Anyone who cares about privacy has been waiting for the signal to start taking the new Data Protection Act seriously. Frankly, after the big rush to get “GDPR-ready” by May of last year, most organisations seem to have returned privacy to the too-hard pile. Very few have done anything to embed privacy as a living and breathing part of their daily practice. Those few now have a head-start on treating an existential risk, as well as signalling to consumers and employees that unlike their competitors they really care about their safeguarding obligations over people’s data. The rest of you need to start catching up, because today’s £183m ICO fine for the British Airways data breach shows that the regulator is prepared to use its new teeth.

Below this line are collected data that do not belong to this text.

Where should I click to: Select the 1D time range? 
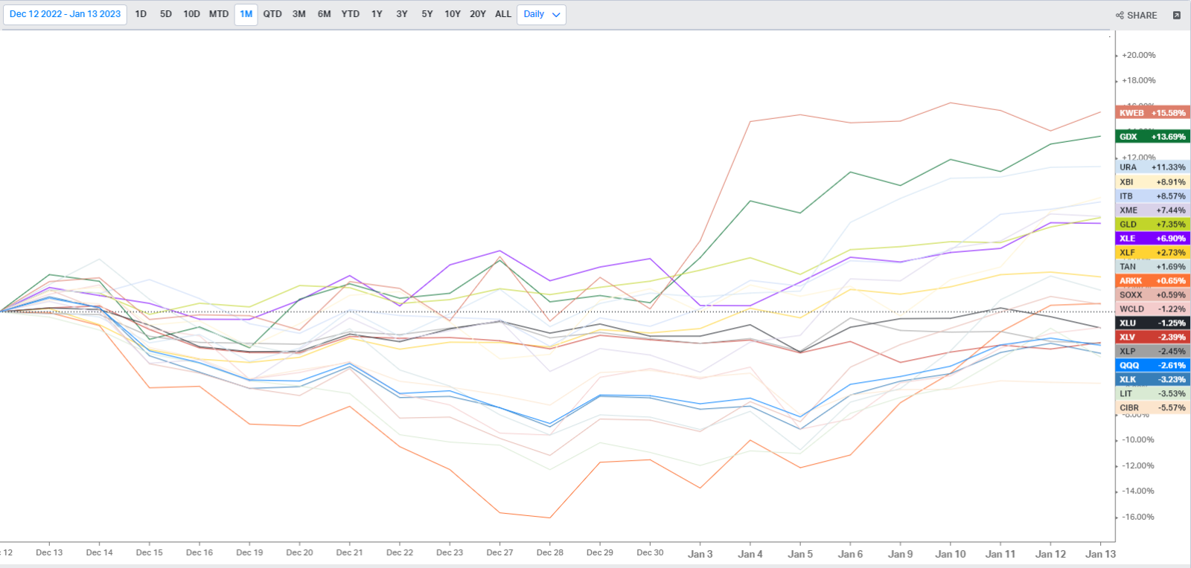[x=141, y=14]
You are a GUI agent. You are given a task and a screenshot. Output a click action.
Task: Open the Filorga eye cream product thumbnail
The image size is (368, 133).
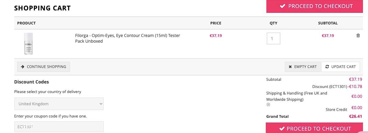(28, 44)
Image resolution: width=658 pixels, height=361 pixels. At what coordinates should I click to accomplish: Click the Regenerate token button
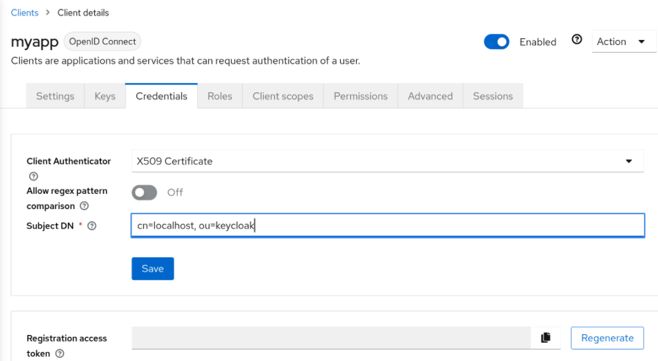[607, 338]
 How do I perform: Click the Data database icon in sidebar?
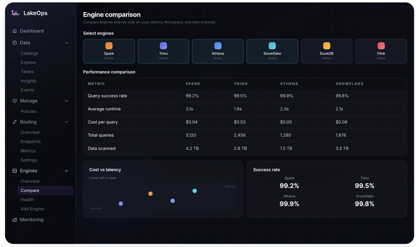point(15,43)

More importantly this has made the national news and individuals will realise that they too have teeth. At a time when trust in large organisations’ stewardship of our personal data is at an all-time low and consumer interest in corporate purpose and ethics is rising we are bound to see both an increase in data subjects exercising their rights and making complaints and a change in purchasing behaviour to favour suppliers that can demonstrate ethical behaviour across the board.
GDPR came about because our governments believed that misuse of data causes real harm to people. They meant to cause a step-change in behaviour by data controllers and processors, and today’s fine is evidence that they were serious. But don’t just act out of fear of punishment: improve your systems and processes because it’s the right thing to do.